Record excerpts START

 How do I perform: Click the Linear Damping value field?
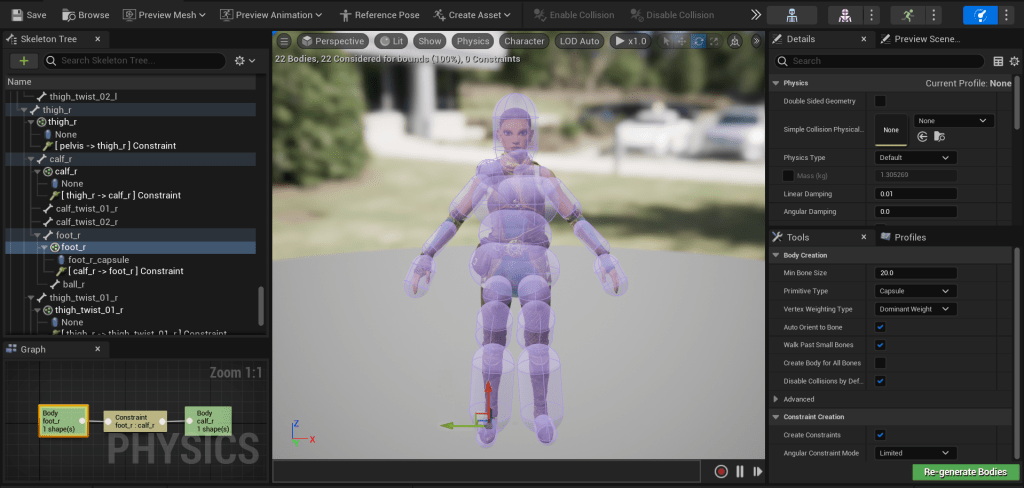click(915, 194)
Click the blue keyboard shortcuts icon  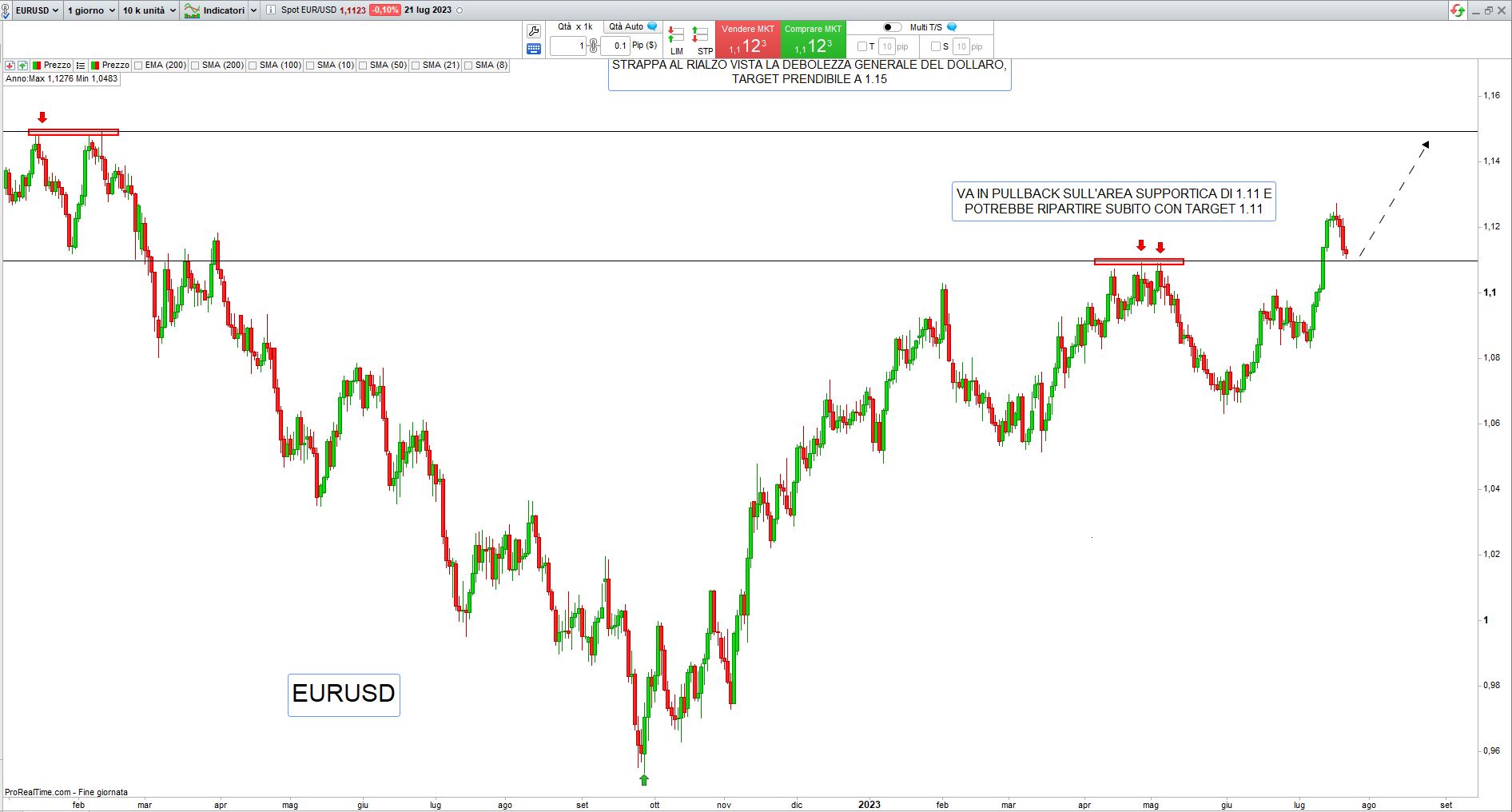(534, 49)
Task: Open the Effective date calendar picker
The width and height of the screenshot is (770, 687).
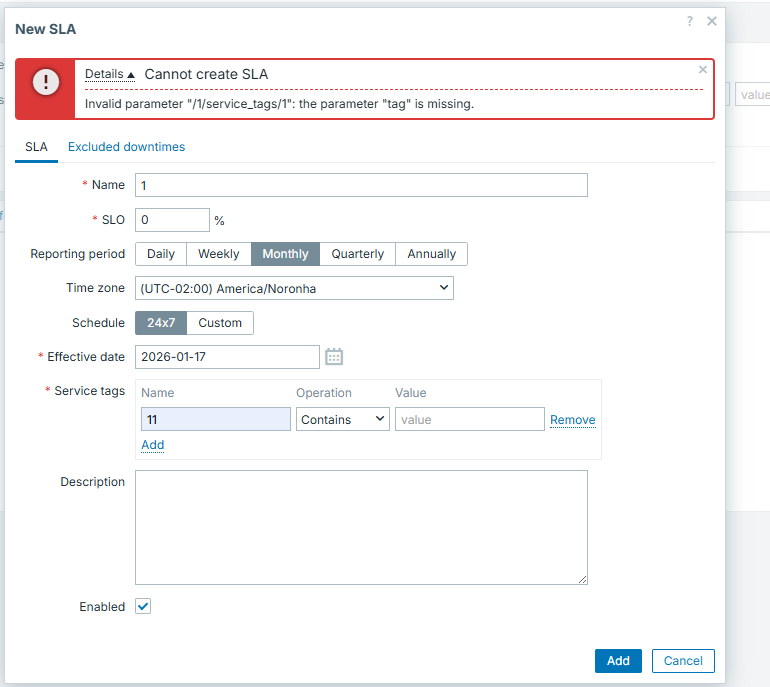Action: click(x=334, y=357)
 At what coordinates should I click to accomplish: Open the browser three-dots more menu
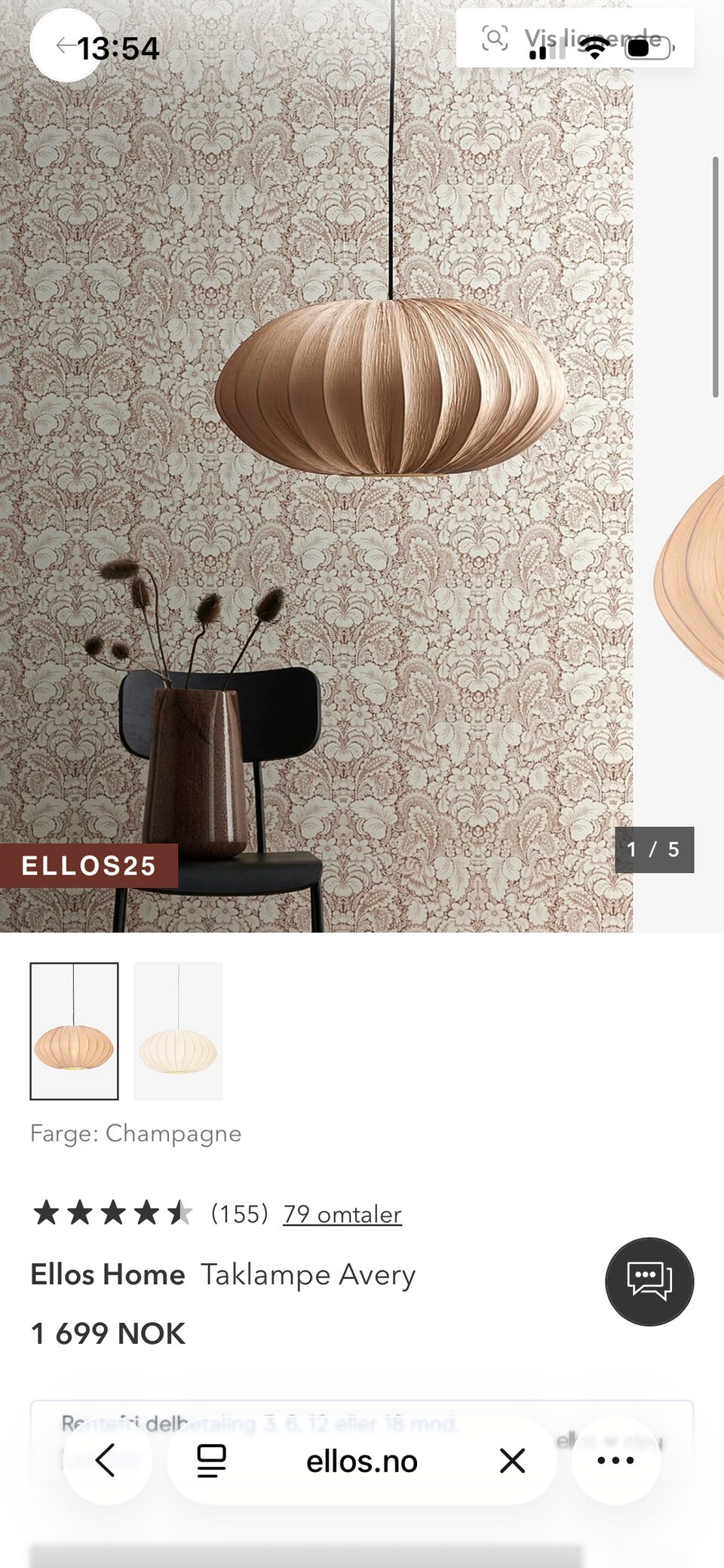[x=615, y=1460]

Record excerpts END

Your copy must start at the line that holds "At what coordinates" and end at the last line of the data, both included; it must contain no pictures.

Reply to the exercise:
 At what coordinates should I click to accomplish: Open the browser three-dots more menu
[x=615, y=1460]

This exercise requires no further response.